As Germany marks the 20th anniversary of the fall of the Berlin Wall, more than 80,000 schoolchildren have so far toured the prison complex for free this year, diverting staff and resources away from other paying visitors.
"We're being punished by our own success," the memorial's director, Hubertus Knabe, said in a statement on Monday. "We're pleased so many students are coming, but the increased costs of their visits are exceeding our financial capabilities."
The memorial in eastern Berlin registered 160,000 visitors in the first half of 2009 -- 22 percent more than the previous record year -- over half of which were schoolchildren. Adults must pay 3 euros ($4.26), while concessions can enter for 1.50 euros.
The free tours have left the former prison struggling to cope with a budgetary shortfall of about 70,000 euros, and the memorial said the deficit could double by the end of the year.
In the first six months, the site in the Hohenschoenhausen area hosted 3,800 school tours at a cost of 150,000 euros.
German Chancellor Angela Merkel, who visited the center in May, has said memorials are crucial in teaching young people how human rights were violated in Stasi prisons.

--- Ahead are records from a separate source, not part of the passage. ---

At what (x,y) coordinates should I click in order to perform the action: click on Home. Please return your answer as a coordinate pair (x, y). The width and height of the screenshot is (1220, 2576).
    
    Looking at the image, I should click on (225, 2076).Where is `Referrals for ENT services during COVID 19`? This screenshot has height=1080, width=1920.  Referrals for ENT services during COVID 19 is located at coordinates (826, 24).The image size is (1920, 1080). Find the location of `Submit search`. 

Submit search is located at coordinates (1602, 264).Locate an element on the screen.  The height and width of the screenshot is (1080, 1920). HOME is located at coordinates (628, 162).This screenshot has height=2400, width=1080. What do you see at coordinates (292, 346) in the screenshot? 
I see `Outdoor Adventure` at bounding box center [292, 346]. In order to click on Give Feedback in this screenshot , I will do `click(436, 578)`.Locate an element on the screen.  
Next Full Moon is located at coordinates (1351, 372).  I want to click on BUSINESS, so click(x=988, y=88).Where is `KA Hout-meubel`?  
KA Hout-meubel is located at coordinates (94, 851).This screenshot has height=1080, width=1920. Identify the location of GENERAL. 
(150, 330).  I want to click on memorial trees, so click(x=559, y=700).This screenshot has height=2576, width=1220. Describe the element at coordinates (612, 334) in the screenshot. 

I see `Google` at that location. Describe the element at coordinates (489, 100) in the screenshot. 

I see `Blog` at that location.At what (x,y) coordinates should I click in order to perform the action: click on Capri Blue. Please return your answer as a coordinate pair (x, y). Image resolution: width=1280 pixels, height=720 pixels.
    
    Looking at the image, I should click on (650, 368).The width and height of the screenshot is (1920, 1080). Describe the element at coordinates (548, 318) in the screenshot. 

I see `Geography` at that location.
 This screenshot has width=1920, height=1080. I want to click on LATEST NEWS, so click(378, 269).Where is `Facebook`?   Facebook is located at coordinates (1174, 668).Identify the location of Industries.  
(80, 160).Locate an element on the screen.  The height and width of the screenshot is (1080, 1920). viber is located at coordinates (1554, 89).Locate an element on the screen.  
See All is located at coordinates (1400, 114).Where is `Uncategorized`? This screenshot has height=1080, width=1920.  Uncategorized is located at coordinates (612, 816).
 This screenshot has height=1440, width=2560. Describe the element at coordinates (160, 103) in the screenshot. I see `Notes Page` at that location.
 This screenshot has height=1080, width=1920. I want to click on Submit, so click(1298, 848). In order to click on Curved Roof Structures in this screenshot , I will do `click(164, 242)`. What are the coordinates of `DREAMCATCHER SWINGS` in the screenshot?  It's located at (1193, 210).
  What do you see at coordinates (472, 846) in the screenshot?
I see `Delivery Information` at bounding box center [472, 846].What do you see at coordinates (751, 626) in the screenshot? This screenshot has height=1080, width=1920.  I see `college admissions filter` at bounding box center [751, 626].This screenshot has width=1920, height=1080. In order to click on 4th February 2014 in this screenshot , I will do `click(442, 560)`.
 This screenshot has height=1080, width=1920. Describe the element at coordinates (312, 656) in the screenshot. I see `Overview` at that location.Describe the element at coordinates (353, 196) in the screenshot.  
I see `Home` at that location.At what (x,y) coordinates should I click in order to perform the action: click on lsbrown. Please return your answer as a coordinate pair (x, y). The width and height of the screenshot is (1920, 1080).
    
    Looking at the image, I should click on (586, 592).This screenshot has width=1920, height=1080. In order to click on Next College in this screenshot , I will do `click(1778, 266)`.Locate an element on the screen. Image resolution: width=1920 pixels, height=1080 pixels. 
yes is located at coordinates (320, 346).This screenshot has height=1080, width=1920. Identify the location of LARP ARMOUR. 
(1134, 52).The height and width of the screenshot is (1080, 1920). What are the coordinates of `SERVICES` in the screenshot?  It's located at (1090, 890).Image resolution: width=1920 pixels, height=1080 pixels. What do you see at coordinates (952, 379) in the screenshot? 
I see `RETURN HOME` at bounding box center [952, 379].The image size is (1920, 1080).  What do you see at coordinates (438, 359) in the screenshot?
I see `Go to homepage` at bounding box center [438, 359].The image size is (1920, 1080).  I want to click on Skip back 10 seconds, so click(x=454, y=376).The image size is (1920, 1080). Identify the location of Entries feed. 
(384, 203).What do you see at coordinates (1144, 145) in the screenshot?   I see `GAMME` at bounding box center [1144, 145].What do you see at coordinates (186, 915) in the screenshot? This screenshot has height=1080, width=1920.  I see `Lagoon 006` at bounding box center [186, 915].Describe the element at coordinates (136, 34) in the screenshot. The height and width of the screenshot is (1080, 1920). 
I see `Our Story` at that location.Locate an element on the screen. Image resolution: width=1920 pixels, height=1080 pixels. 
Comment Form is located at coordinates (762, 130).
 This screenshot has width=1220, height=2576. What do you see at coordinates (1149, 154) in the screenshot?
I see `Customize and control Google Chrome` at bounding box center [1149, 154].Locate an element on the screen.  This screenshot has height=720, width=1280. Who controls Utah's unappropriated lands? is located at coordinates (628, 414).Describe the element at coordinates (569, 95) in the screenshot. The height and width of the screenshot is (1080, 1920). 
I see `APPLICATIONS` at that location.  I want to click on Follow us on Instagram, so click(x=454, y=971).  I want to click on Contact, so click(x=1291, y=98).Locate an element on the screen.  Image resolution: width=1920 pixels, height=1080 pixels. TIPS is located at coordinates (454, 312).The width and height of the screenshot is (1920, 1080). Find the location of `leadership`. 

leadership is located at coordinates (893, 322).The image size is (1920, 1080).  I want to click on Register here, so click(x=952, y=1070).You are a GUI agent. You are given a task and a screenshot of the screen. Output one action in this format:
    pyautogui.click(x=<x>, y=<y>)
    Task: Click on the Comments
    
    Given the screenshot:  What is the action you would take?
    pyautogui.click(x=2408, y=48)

Inside the drab concrete blocks, visitors can still see the barbed wire, watchtowers, cramped cells and interrogation rooms where political prisoners were detained. They were sometimes held for years without ever appearing before a court.
The memorial has now launched a media campaign to raise funds and has written to businesses, associations and celebrities in a bid for cash. School groups will be asked to make a donation of one euro per child.
"If the campaign is of no avail, we'll have to start turning school groups away," said museum spokesman Andre Kockisch. "This is the last thing we want."